◆ **To be done**:
Based on the text below about hostility toward natural resources industries in Latin America, decide whether each statement agrees with it. Answer yes or no for each, quoting the deciding words of the text. 1. Chavez was an early backer of Evo Morales in Bolivia. 2. Lopez Obrador had never held any governing office. 3. Chavez supplies Venezuelan oil to other countries at ordinary market prices.

---------- Excerpt provided ----------

Trends Driving the New Hostility toward Natural Resources Industries in Latin America
There are three key trends driving the new environment faced by energy and mining companies in Latin America:
Venezuela’s Anti-Capitalist “Oil Diplomacy”
When Venezuela’s President Hugo Chavez bombastically declares that his country will “help destroy capitalism” and build “socialism for the 21st century,” it is easy to dismiss him as a blowhard with a gift for public speaking. What makes Chavez different from other populists, including his good friend Fidel Castro, is that Chavez has a potent weapon – oil.
By providing Venezuela’s oil to other Latin and Central American countries on extremely favorable terms, Chavez reduces the need for these countries to rely on sound economic policies and pro-business reputations to maintain economic growth. This could make these countries far more willing to attack companies investing in their markets.
Chavez also makes it far more difficult for other Latin American leaders to support pro-business policies because of his financial and political support for left-wig movements in neighboring countries. For example, Chavez was a key early supporter of Evo Morales in Bolivia. Left-wing parties across the continent, now flush with Chavez’s petrodollars, are far more capable of attacking mainstream governments for “selling-out” to globalization and multinational corporations.
Perhaps most importantly, whenever left-wing populists do come to power, Chavez could serve as a policy-making mentor. Almost all of the populists who have or might become Presidents of their countries, including Morales in Bolivia, Ollanta Humala in Peru and even Andres Manuel Lopez Obrador in Mexico have little or no governing experience, particularly at the national level (Lopez Obrador was at least mayor of Mexico City). The result is that these new leaders will be highly dependent on the Chavez “policy-factory,” either through direct tutelage or by learning from Chavez’s example. This increased policy influence for the Venezuelan leader can only mean more challenges for companies operating and investing in Latin America.

---------- Stored data ----------

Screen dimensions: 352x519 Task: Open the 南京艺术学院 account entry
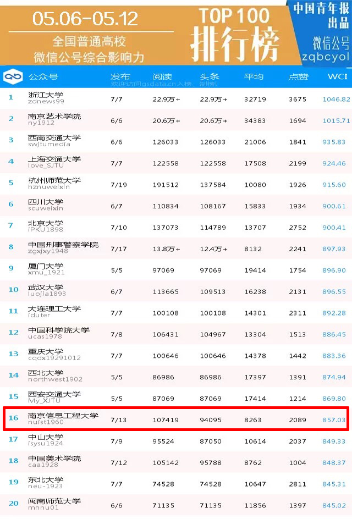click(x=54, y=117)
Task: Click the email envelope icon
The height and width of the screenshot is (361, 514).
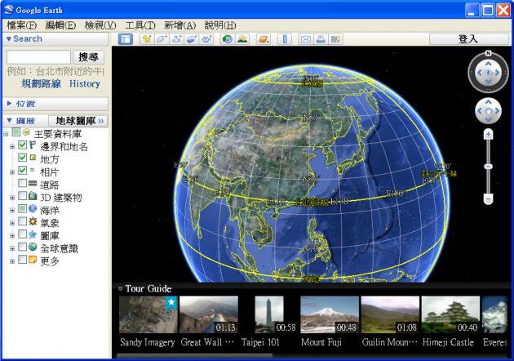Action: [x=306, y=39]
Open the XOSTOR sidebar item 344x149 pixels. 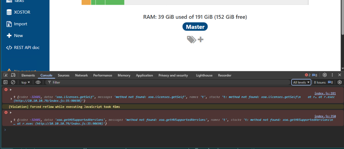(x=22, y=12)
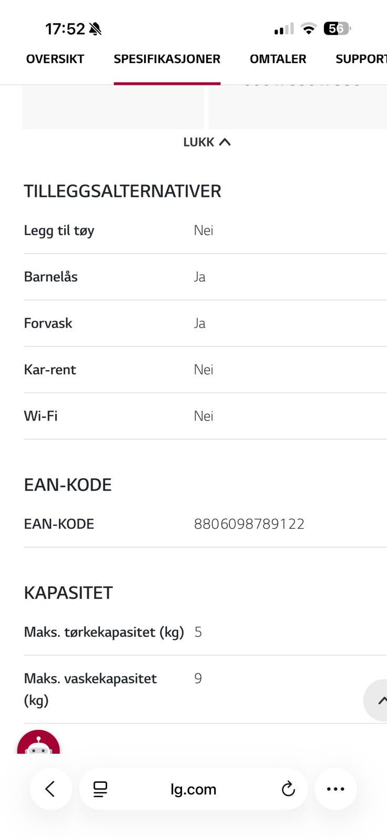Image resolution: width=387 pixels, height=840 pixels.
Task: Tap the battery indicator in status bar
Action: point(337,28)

----------
---------- Stored data ----------

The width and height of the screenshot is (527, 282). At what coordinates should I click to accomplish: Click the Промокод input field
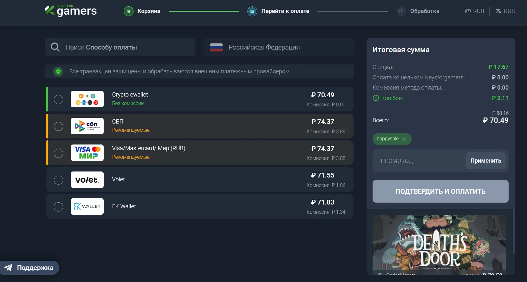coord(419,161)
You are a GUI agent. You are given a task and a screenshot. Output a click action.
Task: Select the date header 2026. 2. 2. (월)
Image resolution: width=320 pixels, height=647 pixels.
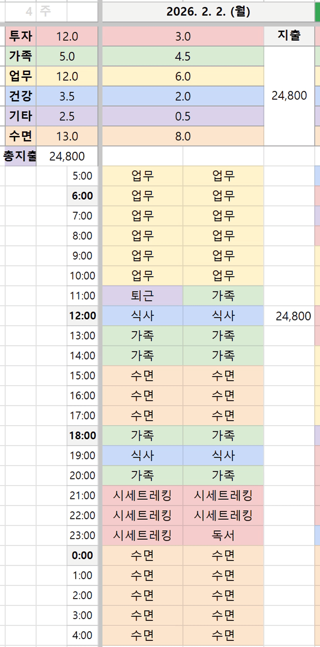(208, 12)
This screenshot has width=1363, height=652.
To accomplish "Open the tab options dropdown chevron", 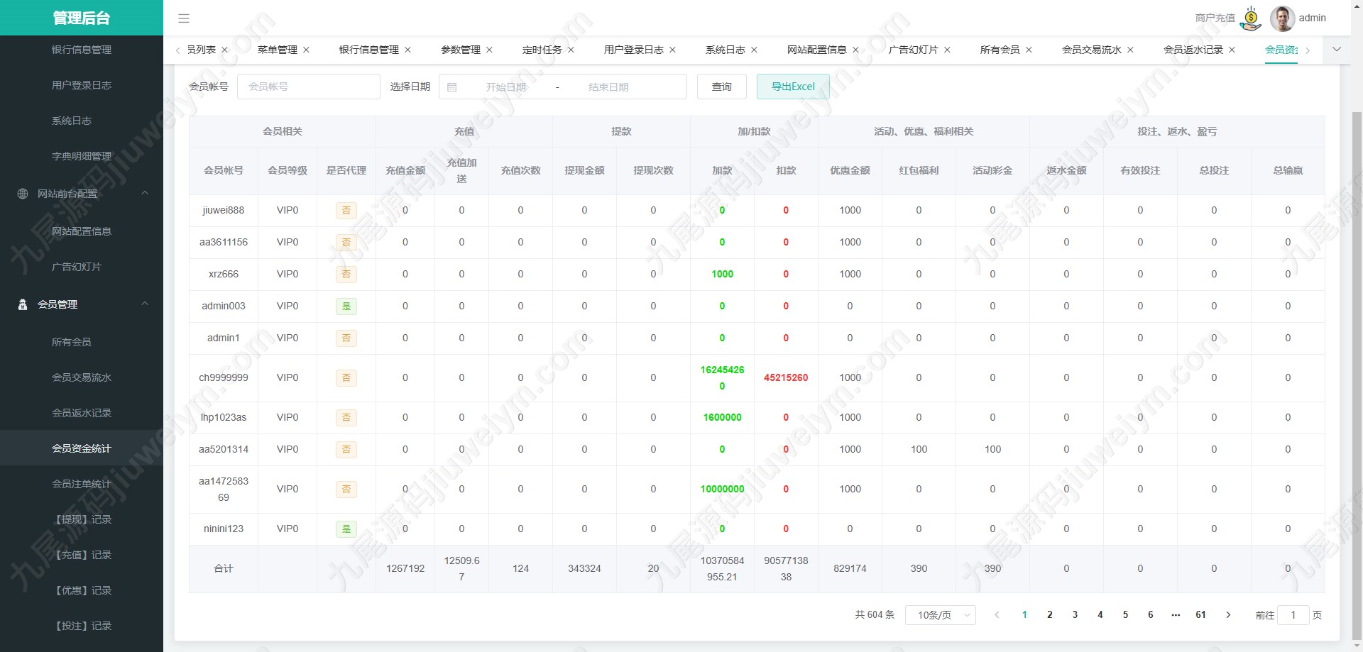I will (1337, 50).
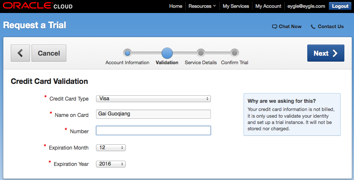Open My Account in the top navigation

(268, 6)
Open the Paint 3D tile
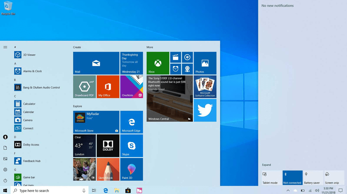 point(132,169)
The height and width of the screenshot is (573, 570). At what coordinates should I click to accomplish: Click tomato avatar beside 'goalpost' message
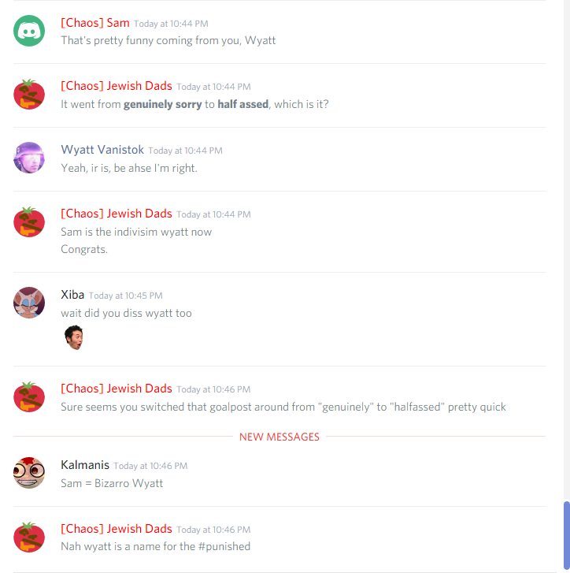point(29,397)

----------
---------- Stored data ----------

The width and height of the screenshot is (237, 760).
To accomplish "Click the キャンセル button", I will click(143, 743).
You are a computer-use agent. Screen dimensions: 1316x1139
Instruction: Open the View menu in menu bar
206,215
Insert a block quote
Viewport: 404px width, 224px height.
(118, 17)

----------

◆ **Reply**:
1. Yes: "Chavez was a key early supporter of Evo Morales in Bolivia."
2. No: "Lopez Obrador was at least mayor of Mexico City"
3. No: "on extremely favorable terms"